- **SOURCE MATERIAL**
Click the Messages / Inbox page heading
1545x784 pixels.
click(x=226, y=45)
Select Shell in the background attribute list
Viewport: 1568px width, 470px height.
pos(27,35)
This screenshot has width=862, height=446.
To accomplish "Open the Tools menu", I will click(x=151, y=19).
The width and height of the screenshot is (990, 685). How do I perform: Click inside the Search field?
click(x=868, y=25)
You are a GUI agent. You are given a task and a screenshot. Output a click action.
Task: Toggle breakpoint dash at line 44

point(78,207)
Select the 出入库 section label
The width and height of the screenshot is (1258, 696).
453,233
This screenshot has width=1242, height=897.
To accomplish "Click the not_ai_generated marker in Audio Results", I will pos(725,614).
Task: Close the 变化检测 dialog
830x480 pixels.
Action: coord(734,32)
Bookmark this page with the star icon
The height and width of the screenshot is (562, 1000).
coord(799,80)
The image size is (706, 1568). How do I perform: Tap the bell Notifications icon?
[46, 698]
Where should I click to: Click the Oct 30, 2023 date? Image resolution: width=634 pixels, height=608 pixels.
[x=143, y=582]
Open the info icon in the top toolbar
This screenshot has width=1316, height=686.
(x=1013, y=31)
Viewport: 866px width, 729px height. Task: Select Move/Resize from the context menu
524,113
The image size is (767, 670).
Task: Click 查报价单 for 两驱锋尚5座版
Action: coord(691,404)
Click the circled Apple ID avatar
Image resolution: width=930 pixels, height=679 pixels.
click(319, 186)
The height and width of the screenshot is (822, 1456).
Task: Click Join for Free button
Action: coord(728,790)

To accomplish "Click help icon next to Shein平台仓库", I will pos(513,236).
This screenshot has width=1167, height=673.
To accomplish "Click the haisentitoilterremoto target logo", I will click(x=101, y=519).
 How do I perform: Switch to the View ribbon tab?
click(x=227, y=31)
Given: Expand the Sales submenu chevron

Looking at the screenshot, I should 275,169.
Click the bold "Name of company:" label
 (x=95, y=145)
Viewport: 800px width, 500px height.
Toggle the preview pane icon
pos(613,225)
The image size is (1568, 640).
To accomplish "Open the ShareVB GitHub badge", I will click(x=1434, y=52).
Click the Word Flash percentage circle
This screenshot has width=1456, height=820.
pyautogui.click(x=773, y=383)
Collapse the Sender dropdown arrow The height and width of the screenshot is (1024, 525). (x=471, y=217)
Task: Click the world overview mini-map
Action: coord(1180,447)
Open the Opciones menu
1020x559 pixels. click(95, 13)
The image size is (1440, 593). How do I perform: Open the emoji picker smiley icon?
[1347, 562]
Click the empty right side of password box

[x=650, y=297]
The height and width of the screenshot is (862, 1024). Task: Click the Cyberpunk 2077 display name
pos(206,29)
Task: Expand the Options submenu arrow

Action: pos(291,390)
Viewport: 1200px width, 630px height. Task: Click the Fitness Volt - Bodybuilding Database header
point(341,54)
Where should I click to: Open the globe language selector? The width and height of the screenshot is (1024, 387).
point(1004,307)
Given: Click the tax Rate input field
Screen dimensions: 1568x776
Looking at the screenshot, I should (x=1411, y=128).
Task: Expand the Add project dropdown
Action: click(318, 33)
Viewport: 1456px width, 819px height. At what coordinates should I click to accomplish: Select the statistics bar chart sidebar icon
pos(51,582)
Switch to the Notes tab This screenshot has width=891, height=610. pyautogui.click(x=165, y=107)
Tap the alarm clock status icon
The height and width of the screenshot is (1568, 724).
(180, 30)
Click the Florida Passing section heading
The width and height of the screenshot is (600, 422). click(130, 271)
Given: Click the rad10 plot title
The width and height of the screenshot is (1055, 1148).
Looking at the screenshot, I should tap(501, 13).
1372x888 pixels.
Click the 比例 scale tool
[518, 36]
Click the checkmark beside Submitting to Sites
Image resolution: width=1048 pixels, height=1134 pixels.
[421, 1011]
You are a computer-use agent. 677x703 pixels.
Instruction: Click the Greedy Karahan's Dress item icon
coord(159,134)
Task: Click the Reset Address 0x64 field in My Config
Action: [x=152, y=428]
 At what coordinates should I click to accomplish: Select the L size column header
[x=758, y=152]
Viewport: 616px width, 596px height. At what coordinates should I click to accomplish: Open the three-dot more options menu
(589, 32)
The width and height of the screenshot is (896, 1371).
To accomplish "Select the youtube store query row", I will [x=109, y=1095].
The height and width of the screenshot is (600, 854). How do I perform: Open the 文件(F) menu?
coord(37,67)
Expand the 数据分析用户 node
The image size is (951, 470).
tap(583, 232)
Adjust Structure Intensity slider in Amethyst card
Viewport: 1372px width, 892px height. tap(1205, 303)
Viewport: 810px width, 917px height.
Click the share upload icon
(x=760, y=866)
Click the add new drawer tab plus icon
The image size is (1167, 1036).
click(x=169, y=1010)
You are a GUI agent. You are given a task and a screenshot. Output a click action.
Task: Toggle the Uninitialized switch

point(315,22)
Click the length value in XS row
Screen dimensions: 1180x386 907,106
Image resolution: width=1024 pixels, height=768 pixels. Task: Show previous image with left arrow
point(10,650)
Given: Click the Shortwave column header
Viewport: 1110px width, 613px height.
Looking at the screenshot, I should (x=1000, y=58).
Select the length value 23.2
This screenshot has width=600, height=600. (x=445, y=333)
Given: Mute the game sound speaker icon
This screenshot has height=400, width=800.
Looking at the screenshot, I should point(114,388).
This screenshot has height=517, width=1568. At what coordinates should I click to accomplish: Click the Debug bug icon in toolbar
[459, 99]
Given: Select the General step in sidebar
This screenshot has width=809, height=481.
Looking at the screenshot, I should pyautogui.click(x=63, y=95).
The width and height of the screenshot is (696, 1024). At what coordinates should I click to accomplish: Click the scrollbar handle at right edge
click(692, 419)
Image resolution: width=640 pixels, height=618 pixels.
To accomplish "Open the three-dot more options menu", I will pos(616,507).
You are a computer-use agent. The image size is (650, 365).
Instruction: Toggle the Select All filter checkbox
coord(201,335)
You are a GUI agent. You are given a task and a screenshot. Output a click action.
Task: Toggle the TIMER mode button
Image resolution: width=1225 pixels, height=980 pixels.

- **EXERCISE PROMPT**
Gather each line from the listing above that holds "page".

- **ANSWER AREA**
Click the Messages / Inbox page heading
Bookmark this page with the star icon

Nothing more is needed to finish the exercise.